Well, that got you interested didn't it? While the criminal classes were rioting 25 miles away, though happily many have already been locked up (the police "Shop a Looter" campaign is going well), I had my own crime to detect. I reached into the chest in my shed where I keep nets and potato sacks, as I had need of the said sacks. This is what I found. Despite there being only a tiny gap under the chest lid, apparently it was big enough for a woodmouse to hop in there and make its home in the winter, chewing up the hessian to make a cosy bed. I think I need some new sacks...

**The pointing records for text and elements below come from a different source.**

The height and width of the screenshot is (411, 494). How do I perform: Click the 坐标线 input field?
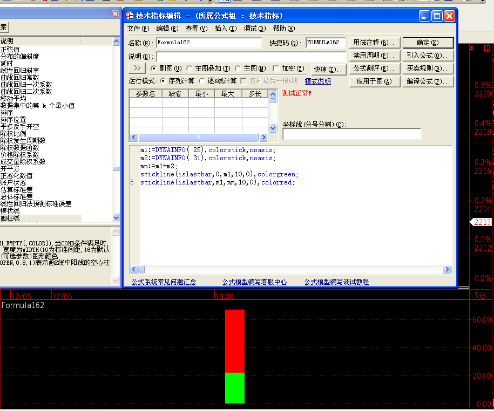351,134
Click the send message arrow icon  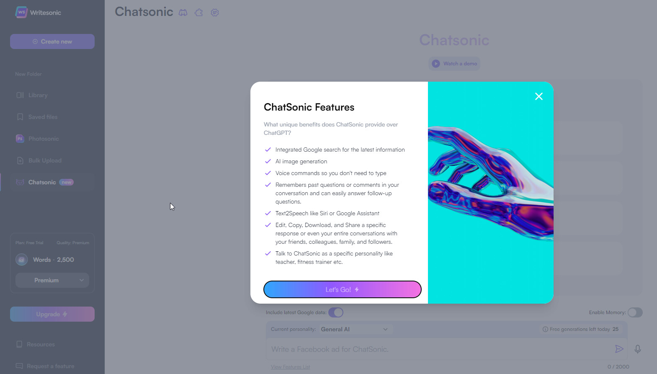point(619,349)
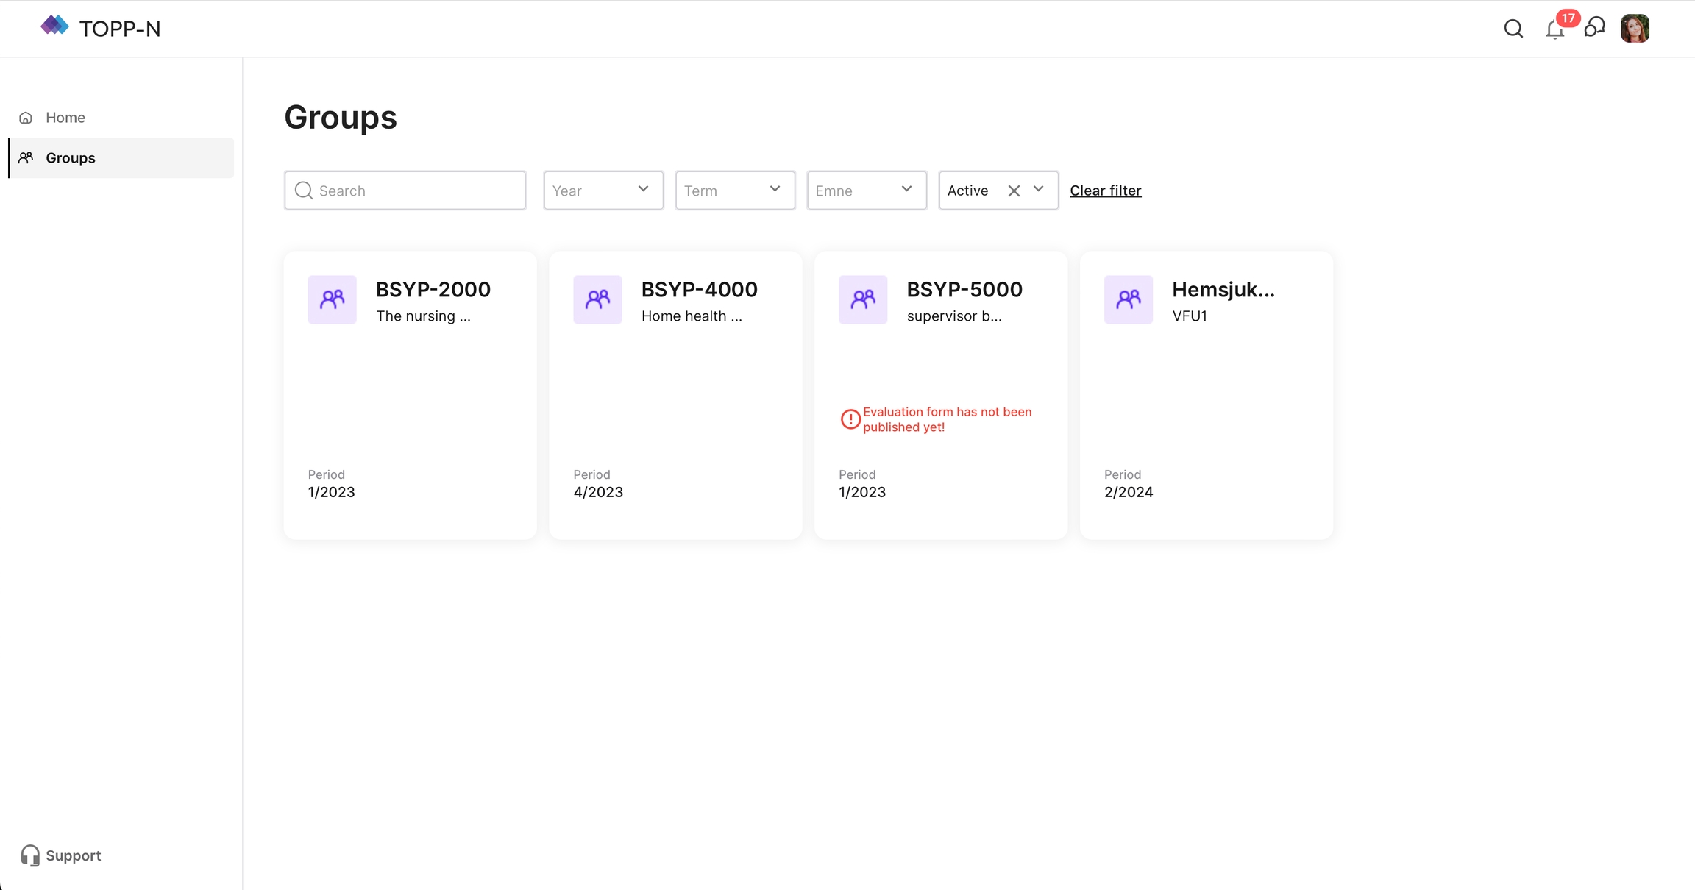1695x890 pixels.
Task: Click the TOPP-N logo
Action: 101,28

Once again, we have had monsoon rain. So bad, in fact, that for the first time ever I put my cucurbits under cloches in an attempt to prevent the flowers and thus the fruit rotting off in the wet, having already lost some courgettes and pumpkins. It was a good idea, the first pumpkin has now survived and the courgettes are looking good. So is the grass, as you can see from the photo.
The tomatoes are doing surprisingly well, despite the rain.

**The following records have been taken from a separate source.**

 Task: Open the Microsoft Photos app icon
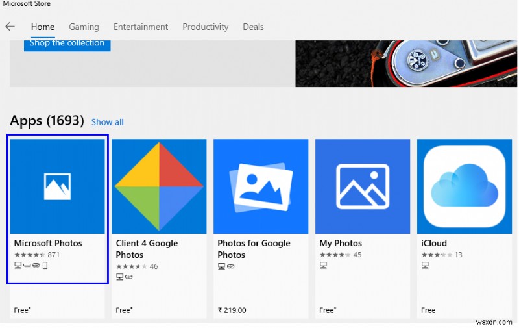pyautogui.click(x=57, y=186)
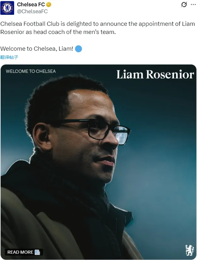Click the gold verified badge

click(49, 5)
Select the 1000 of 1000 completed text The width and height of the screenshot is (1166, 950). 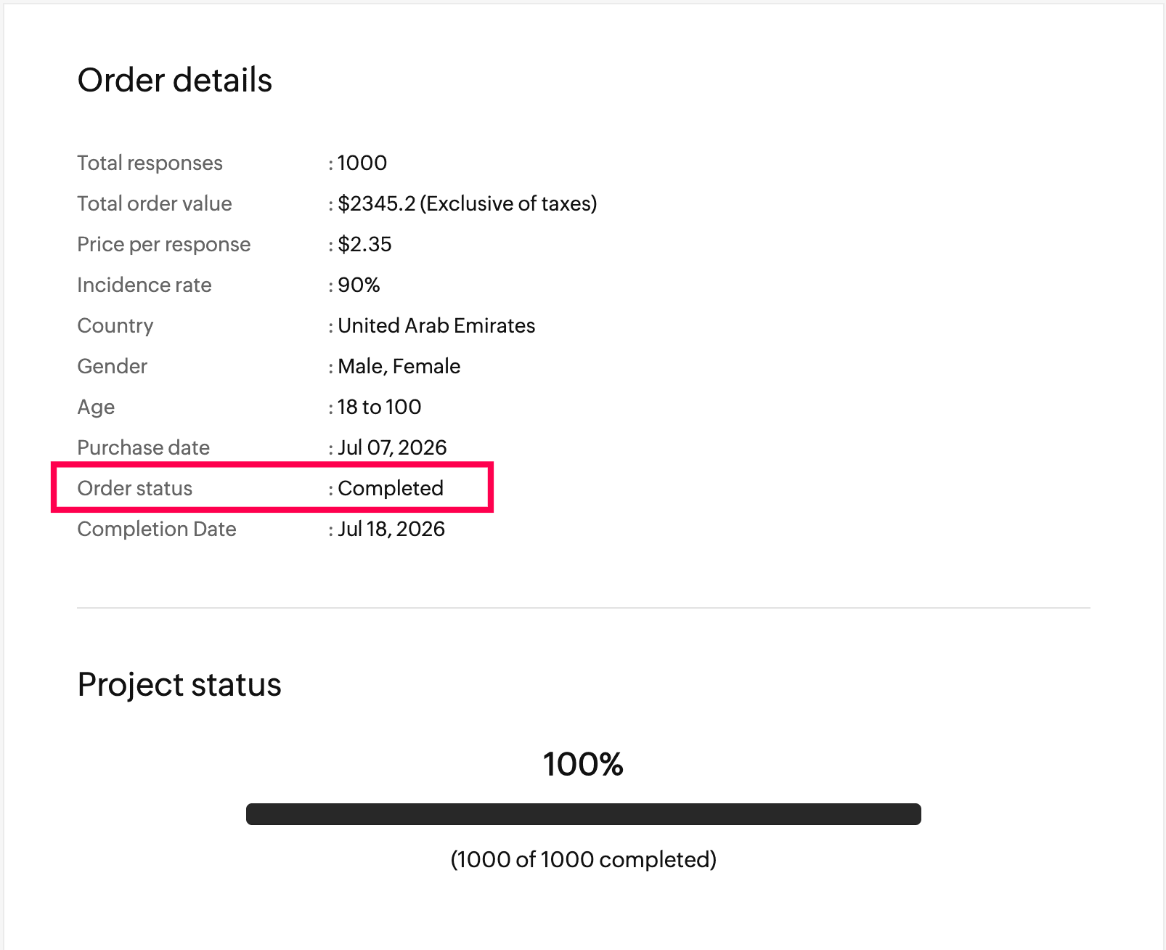point(583,859)
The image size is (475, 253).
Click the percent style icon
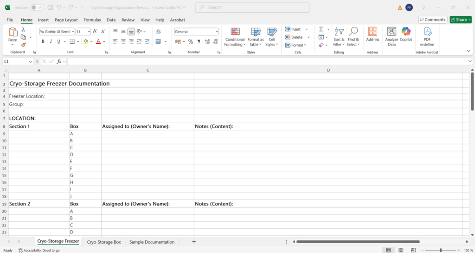191,41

The plum tree needed a bit more support and many of the branches are bending in an alarming manner, but are holding firm. Not long now and the fruit will be ready.
The apples are also coming along, but later than normal, probably two weeks or so late.

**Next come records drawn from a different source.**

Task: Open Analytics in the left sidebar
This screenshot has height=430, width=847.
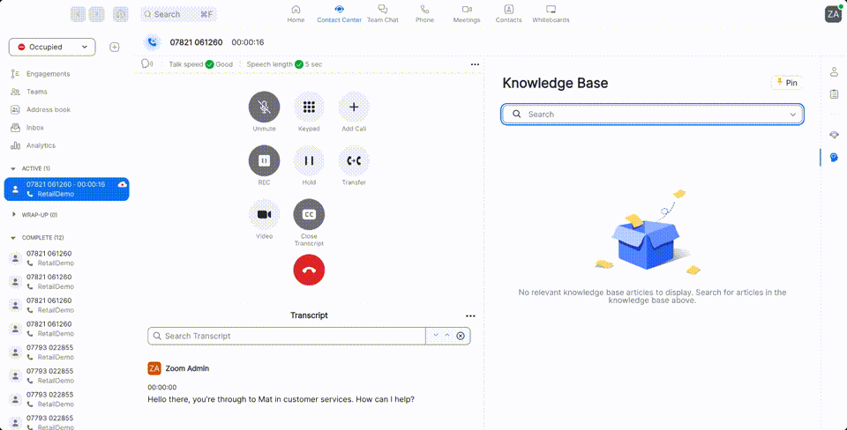Action: tap(41, 145)
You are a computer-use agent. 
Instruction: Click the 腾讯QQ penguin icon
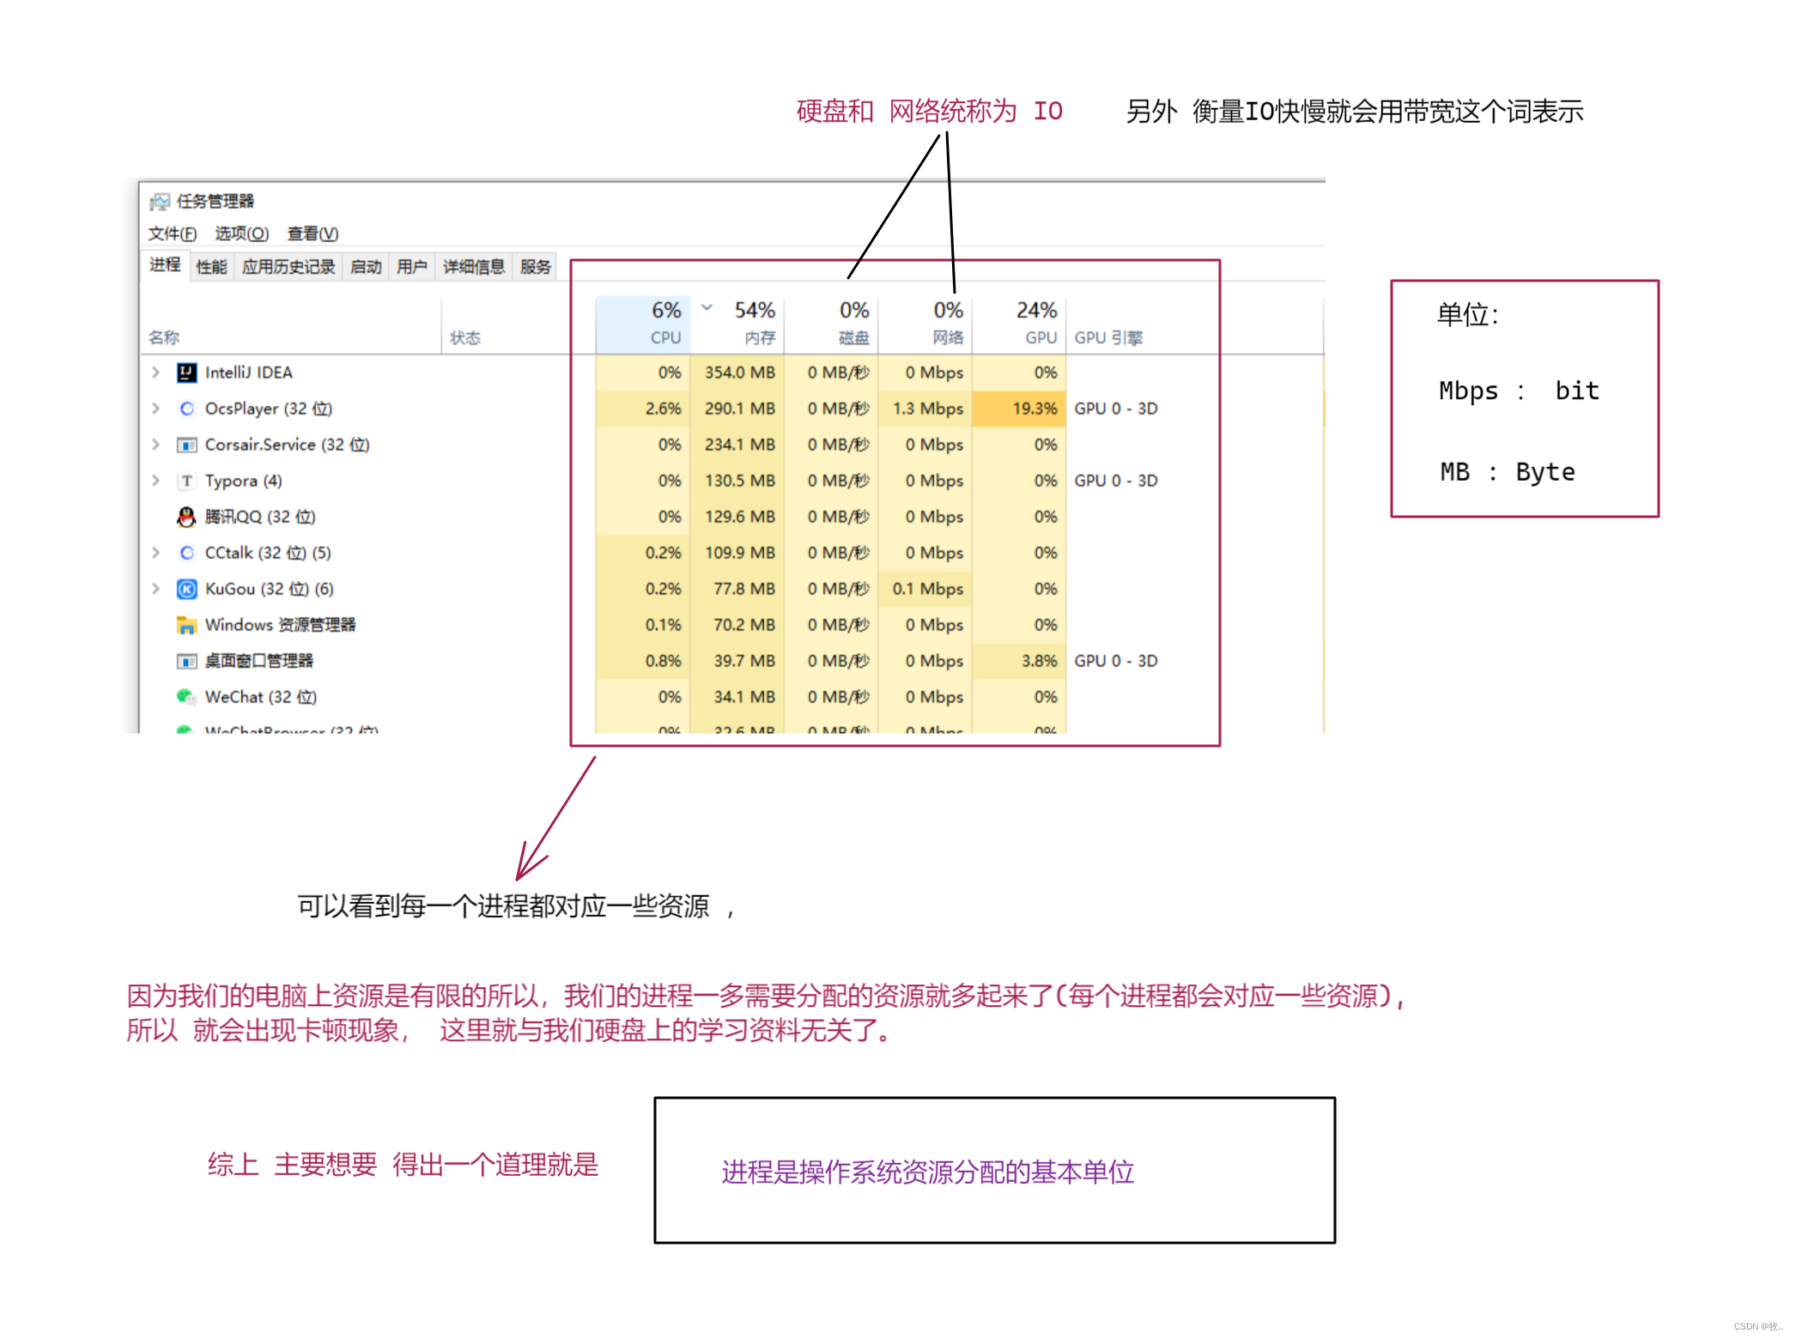pyautogui.click(x=185, y=516)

The cabbages are loving the rain though.
Today I finally got my leeks transplanted, into the traditional deep holes. Many were unfortunately gobbled up by the slugs and snails, so survivors are few.
And with the appalling weather a number of them are ridiculously small, so these runts are planted as a group for early picking. They'll never get very big, just to spring onion size. Still, they will be useful anyway.
But we've also picked the first marrow, which is a welcome addition to our vegetable table. We have a few more dry days forecast, so I am hoping to get some gardening done this week, but really this year has been a major struggle with the weather. I've never had to cover plants in August, crazy. Hope it's going better where you are.

Sunday, 7 August 2011

A Quick Update

It's been a couple of weeks since my last post, but leaving aside the necessity to work for a living, the rest of my time has been spent weeding and picking fruit. I now have 4.5 bags of gooseberries in the freezer (and the scars on my arms to prove it!), which is probably arounds 15 pounds of fruit.

Now the rain has returned, another branch of my plum tree has suffered damage, though not as bad as last time, so this week will be spend dodging showers to get out in the vegetable plot. I'm hoping for a couple of dry days. Meanwhile my cat can continue to enjoy sitting on the doorstep among the flowers while I'm working hard.